• Information provided:
--- Start ---
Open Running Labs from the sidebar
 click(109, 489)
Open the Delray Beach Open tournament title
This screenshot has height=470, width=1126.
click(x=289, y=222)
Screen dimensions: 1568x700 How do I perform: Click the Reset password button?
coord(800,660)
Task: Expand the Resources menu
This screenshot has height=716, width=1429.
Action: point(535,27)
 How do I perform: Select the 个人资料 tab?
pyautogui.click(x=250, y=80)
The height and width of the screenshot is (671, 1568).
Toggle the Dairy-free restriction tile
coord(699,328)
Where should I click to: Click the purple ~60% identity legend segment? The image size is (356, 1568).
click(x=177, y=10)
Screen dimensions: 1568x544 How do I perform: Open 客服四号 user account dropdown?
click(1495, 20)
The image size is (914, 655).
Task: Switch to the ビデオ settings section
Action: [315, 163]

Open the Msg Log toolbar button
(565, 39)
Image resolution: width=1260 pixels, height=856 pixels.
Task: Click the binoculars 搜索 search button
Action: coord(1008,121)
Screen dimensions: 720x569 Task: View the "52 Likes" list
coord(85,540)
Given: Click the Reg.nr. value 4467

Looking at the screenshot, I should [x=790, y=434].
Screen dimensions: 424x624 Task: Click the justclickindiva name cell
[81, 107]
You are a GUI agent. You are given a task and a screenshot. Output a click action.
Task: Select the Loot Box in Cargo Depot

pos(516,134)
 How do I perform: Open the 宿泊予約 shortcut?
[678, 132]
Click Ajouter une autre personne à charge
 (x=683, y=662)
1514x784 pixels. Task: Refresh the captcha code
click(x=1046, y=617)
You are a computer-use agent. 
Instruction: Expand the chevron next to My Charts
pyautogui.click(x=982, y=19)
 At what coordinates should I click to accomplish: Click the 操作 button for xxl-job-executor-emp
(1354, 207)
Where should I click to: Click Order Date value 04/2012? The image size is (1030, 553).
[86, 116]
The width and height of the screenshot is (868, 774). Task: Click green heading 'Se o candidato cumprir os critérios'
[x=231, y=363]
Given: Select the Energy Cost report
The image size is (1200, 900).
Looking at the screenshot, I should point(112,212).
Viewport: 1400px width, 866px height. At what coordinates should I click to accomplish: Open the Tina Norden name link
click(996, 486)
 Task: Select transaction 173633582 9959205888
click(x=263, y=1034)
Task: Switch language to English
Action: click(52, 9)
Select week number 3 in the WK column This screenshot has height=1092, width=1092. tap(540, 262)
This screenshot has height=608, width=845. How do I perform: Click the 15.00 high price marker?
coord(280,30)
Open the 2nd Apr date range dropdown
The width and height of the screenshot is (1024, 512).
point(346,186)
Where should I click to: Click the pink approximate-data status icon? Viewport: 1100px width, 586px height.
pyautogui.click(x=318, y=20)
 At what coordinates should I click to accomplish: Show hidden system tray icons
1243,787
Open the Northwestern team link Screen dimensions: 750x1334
--- End ---
• Exercise requirements:
Could you render every line of the listing above as a JSON array of strings, one string per line, skipping blank lines?

• Solution for this exercise:
[
  "Open Running Labs from the sidebar",
  " click(109, 489)",
  "Open the Delray Beach Open tournament title",
  "This screenshot has height=470, width=1126.",
  "click(x=289, y=222)",
  "Screen dimensions: 1568x700 How do I perform: Click the Reset password button?",
  "coord(800,660)",
  "Task: Expand the Resources menu",
  "This screenshot has height=716, width=1429.",
  "Action: point(535,27)",
  " How do I perform: Select the 个人资料 tab?",
  "pyautogui.click(x=250, y=80)",
  "The height and width of the screenshot is (671, 1568).",
  "Toggle the Dairy-free restriction tile",
  "coord(699,328)",
  "Where should I click to: Click the purple ~60% identity legend segment? The image size is (356, 1568).",
  "click(x=177, y=10)",
  "Screen dimensions: 1568x544 How do I perform: Open 客服四号 user account dropdown?",
  "click(1495, 20)",
  "The image size is (914, 655).",
  "Task: Switch to the ビデオ settings section",
  "Action: [315, 163]",
  "Open the Msg Log toolbar button",
  "(565, 39)",
  "Image resolution: width=1260 pixels, height=856 pixels.",
  "Task: Click the binoculars 搜索 search button",
  "Action: coord(1008,121)",
  "Screen dimensions: 720x569 Task: View the \"52 Likes\" list",
  "coord(85,540)",
  "Given: Click the Reg.nr. value 4467",
  "Looking at the screenshot, I should [x=790, y=434].",
  "Screen dimensions: 424x624 Task: Click the justclickindiva name cell",
  "[81, 107]",
  "You are a GUI agent. You are given a task and a screenshot. Output a click action.",
  "Task: Select the Loot Box in Cargo Depot",
  "pos(516,134)",
  " How do I perform: Open the 宿泊予約 shortcut?",
  "[678, 132]",
  "Click Ajouter une autre personne à charge",
  " (x=683, y=662)",
  "1514x784 pixels. Task: Refresh the captcha code",
  "click(x=1046, y=617)",
  "You are a computer-use agent. ",
  "Instruction: Expand the chevron next to My Charts",
  "pyautogui.click(x=982, y=19)",
  " At what coordinates should I click to accomplish: Click the 操作 button for xxl-job-executor-emp",
  "(1354, 207)",
  "Where should I click to: Click Order Date value 04/2012? The image size is (1030, 553).",
  "[86, 116]",
  "The width and height of the screenshot is (868, 774). Task: Click green heading 'Se o candidato cumprir os critérios'",
  "[x=231, y=363]",
  "Given: Select the Energy Cost report",
  "The image size is (1200, 900).",
  "Looking at the screenshot, I should point(112,212).",
  "Viewport: 1400px width, 866px height. At what coordinates should I click to accomplish: Open the Tina Norden name link",
  "click(996, 486)",
  " Task: Select transaction 173633582 9959205888",
  "click(x=263, y=1034)",
  "Task: Switch language to English",
  "Action: click(52, 9)",
  "Select week number 3 in the WK column This screenshot has height=1092, width=1092. tap(540, 262)",
  "This screenshot has height=608, width=845. How do I perform: Click the 15.00 high price marker?",
  "coord(280,30)",
  "Open the 2nd Apr date range dropdown",
  "The width and height of the screenshot is (1024, 512).",
  "point(346,186)",
  "Where should I click to: Click the pink approximate-data status icon? Viewport: 1100px width, 586px height.",
  "pyautogui.click(x=318, y=20)",
  " At what coordinates should I click to accomplish: Show hidden system tray icons",
  "1243,787",
  "Open the Northwestern team link Screen dimensions: 750x1334"
]